Count the lines below that contain the string "coordinates", with uppercase and lowercase treated as different. Reply with the number alone.

# START OF Task input

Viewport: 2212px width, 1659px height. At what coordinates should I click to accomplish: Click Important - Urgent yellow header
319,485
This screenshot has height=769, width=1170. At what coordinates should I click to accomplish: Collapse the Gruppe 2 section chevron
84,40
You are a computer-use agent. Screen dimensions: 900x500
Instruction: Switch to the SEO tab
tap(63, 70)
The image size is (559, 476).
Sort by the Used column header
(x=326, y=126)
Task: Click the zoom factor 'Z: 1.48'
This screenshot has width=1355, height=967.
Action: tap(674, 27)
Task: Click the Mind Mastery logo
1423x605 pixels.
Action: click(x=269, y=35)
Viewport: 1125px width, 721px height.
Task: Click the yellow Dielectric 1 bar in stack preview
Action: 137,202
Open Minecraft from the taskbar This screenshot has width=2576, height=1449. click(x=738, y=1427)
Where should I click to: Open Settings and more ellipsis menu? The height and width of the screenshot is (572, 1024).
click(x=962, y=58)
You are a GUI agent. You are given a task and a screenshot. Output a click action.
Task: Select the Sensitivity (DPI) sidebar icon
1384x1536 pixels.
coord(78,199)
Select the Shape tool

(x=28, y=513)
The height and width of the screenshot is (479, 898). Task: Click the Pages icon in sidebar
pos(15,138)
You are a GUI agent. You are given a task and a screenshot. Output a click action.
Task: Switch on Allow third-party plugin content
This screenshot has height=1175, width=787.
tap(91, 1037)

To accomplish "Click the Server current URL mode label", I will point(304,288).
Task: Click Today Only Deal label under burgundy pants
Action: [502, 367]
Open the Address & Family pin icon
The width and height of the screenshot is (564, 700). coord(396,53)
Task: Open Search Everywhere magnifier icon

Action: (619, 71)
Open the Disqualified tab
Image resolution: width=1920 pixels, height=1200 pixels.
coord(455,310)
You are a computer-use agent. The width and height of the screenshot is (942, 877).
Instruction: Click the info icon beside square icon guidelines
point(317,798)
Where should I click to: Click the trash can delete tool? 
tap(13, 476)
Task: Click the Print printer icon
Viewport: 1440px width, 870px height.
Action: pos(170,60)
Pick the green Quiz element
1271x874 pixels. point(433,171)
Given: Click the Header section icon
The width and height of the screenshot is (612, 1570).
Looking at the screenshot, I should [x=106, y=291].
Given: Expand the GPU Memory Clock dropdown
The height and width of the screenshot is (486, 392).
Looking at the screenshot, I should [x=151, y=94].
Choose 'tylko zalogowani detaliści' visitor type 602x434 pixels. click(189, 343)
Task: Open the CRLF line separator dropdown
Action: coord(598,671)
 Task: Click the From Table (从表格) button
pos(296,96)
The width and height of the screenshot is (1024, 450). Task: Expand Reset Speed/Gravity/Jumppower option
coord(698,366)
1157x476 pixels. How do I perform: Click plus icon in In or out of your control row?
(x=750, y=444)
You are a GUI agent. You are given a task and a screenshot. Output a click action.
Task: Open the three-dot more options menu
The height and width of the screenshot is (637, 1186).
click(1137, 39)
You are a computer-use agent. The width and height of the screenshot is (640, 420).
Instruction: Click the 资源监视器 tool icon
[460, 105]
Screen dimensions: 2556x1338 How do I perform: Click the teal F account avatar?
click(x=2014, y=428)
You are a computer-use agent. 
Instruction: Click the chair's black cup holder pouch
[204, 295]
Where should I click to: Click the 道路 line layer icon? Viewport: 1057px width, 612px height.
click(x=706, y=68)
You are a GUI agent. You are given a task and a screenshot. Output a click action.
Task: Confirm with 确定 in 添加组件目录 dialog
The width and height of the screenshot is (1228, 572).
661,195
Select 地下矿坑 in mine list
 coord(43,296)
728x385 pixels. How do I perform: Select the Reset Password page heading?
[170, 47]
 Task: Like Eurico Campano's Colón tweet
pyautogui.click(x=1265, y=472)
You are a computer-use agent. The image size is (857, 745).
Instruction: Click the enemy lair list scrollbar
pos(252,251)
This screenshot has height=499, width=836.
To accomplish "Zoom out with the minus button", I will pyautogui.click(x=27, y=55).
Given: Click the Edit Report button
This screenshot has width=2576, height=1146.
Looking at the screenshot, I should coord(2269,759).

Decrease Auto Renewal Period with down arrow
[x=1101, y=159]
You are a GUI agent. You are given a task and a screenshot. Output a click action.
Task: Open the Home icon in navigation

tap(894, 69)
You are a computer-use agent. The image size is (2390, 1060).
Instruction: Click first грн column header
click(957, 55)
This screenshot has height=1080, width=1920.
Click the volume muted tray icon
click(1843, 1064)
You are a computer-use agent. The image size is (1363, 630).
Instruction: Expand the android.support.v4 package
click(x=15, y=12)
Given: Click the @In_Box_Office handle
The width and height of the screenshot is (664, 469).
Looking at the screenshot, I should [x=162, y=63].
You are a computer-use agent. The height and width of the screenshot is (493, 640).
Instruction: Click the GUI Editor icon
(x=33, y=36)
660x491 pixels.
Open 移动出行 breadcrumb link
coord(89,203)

# END OF Task input

Final result: 2